═════ EXERCISE INPUTS
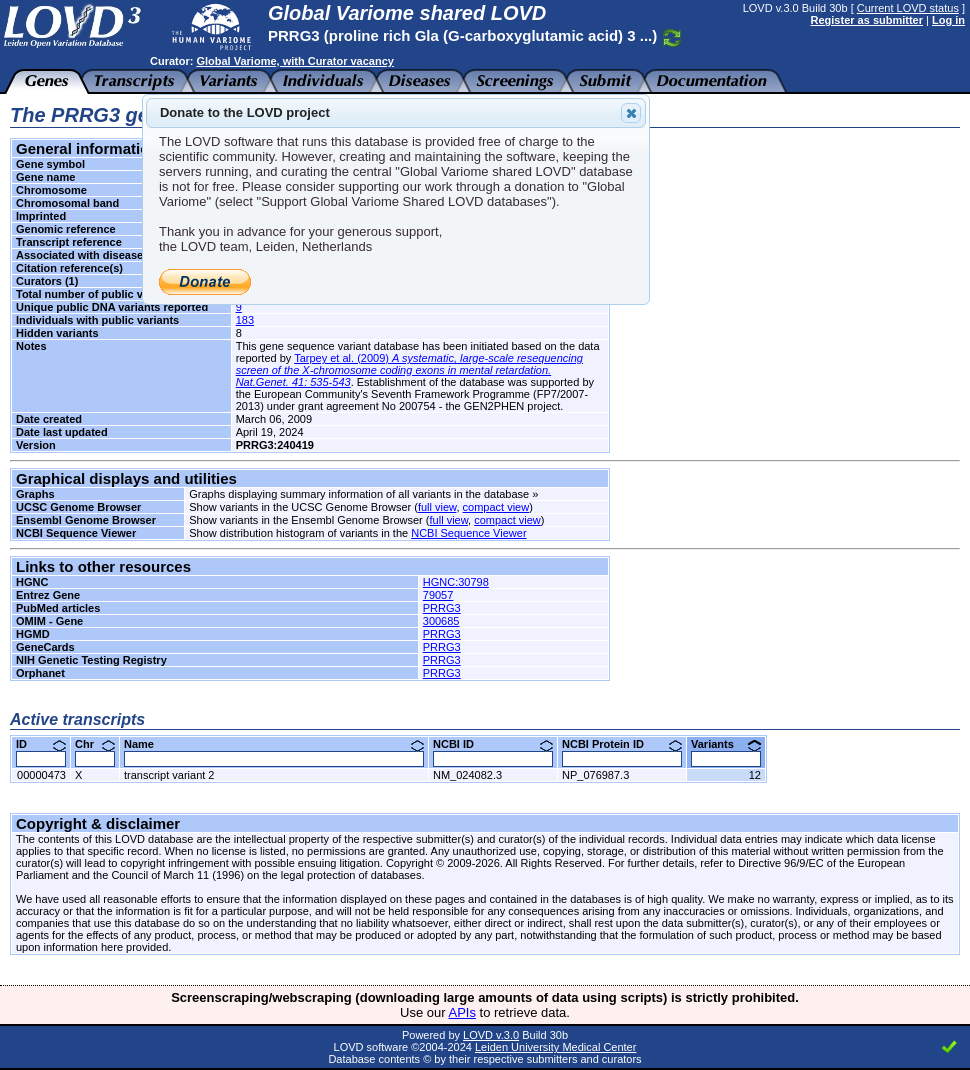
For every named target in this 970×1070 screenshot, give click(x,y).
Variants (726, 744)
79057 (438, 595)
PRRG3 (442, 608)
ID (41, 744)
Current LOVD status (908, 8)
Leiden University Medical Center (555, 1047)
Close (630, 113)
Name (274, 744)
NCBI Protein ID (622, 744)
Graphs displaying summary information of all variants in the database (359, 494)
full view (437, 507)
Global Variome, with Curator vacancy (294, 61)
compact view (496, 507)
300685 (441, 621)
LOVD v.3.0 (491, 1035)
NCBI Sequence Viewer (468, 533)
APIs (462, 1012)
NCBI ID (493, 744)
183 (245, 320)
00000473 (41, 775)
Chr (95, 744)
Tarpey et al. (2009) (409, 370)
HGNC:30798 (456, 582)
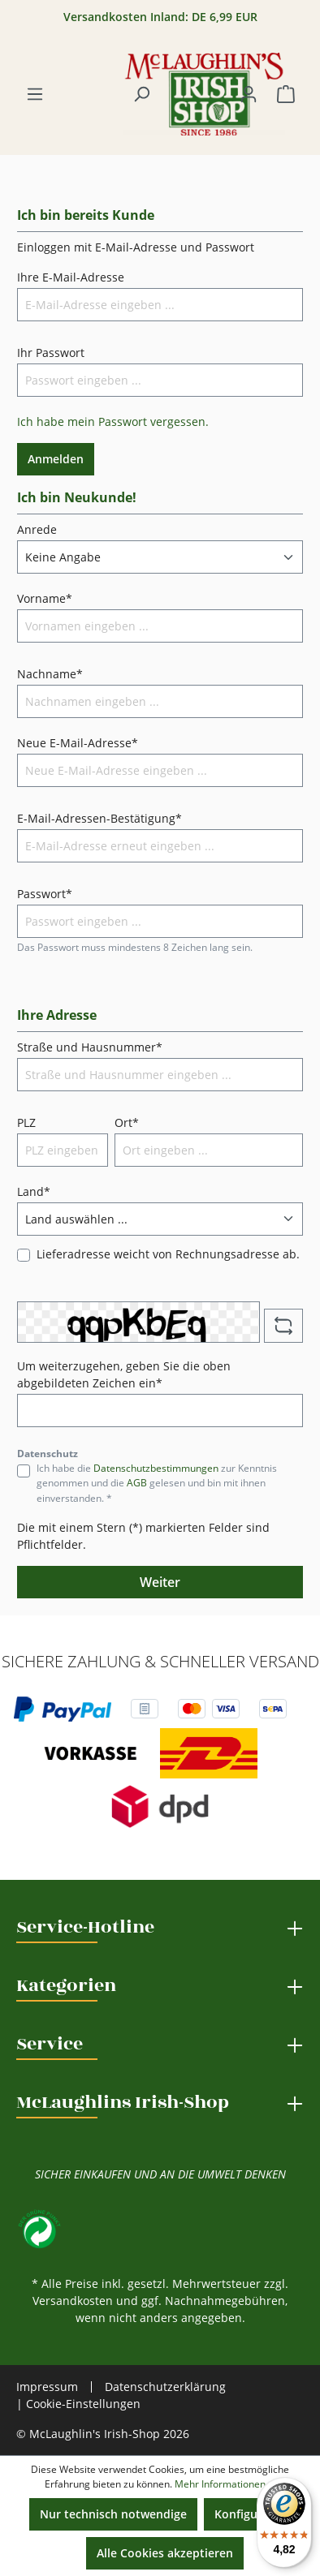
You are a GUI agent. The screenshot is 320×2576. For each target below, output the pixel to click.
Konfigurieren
══════════
→ **INSTRUCTIONS TO FOLLOW**: For the string "click", search the preceding data and copy every line that includes it.

→ **RESULT OF THE EXERCISE**:
For every named target in this 970×1070 screenshot, give click(x,y).
You are a GUI agent. The screenshot is 320×2576. For each target below, output the pixel to click.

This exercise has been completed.